--- Dataset excerpts ---
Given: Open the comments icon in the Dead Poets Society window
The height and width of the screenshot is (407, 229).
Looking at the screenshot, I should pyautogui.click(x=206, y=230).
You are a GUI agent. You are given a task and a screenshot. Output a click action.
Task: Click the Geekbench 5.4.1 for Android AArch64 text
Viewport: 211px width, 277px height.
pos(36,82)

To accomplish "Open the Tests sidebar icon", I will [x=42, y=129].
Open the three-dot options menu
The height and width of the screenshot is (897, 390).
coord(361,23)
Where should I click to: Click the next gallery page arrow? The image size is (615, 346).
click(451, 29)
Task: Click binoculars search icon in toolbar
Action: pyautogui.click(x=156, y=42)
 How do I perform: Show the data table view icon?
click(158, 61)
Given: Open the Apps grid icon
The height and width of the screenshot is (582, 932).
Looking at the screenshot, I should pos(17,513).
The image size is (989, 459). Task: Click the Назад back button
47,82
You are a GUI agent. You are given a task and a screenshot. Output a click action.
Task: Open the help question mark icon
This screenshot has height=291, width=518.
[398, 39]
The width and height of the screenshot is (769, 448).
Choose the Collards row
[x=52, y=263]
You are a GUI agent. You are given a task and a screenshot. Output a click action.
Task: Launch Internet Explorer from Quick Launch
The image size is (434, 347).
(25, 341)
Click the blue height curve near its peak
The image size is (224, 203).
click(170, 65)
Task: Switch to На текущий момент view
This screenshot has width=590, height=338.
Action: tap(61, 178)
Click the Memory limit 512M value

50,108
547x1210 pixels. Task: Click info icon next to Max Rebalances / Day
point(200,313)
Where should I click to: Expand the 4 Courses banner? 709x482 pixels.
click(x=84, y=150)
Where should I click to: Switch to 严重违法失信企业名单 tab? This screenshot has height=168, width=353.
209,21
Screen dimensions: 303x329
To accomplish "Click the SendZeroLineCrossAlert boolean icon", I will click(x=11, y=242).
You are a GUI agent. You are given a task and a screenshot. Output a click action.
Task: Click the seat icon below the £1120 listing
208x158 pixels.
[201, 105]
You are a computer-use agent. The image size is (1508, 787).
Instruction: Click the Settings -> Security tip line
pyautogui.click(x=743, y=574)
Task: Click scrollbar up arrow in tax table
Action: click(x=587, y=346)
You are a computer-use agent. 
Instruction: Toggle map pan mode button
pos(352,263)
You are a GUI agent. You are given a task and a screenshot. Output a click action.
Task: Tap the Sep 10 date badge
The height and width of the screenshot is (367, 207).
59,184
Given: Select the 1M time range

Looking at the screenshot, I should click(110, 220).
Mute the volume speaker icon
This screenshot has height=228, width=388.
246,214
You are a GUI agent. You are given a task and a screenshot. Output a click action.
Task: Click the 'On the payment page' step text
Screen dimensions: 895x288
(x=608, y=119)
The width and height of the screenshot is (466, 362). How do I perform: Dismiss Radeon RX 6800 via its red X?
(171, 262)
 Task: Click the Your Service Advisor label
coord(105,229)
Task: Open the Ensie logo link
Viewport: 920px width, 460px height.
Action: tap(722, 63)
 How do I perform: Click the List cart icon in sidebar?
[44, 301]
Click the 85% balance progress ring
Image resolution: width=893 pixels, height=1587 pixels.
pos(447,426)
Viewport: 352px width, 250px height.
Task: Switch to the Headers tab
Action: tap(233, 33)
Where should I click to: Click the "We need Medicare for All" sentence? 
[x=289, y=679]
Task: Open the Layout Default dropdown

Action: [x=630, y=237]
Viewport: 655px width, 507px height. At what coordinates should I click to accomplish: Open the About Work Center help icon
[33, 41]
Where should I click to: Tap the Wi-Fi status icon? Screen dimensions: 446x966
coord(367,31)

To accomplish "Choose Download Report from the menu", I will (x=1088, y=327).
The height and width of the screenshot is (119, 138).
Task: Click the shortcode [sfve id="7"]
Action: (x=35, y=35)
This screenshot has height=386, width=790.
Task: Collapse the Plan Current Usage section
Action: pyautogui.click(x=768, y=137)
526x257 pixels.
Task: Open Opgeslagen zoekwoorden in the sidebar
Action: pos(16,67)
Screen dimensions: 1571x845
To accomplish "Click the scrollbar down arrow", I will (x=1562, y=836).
---
_Problem_
Each line that includes the string "computer" should be copied from the data.

_Answer section_
You are a computer-use agent. The image size is (1508, 787).
You are a computer-use agent. 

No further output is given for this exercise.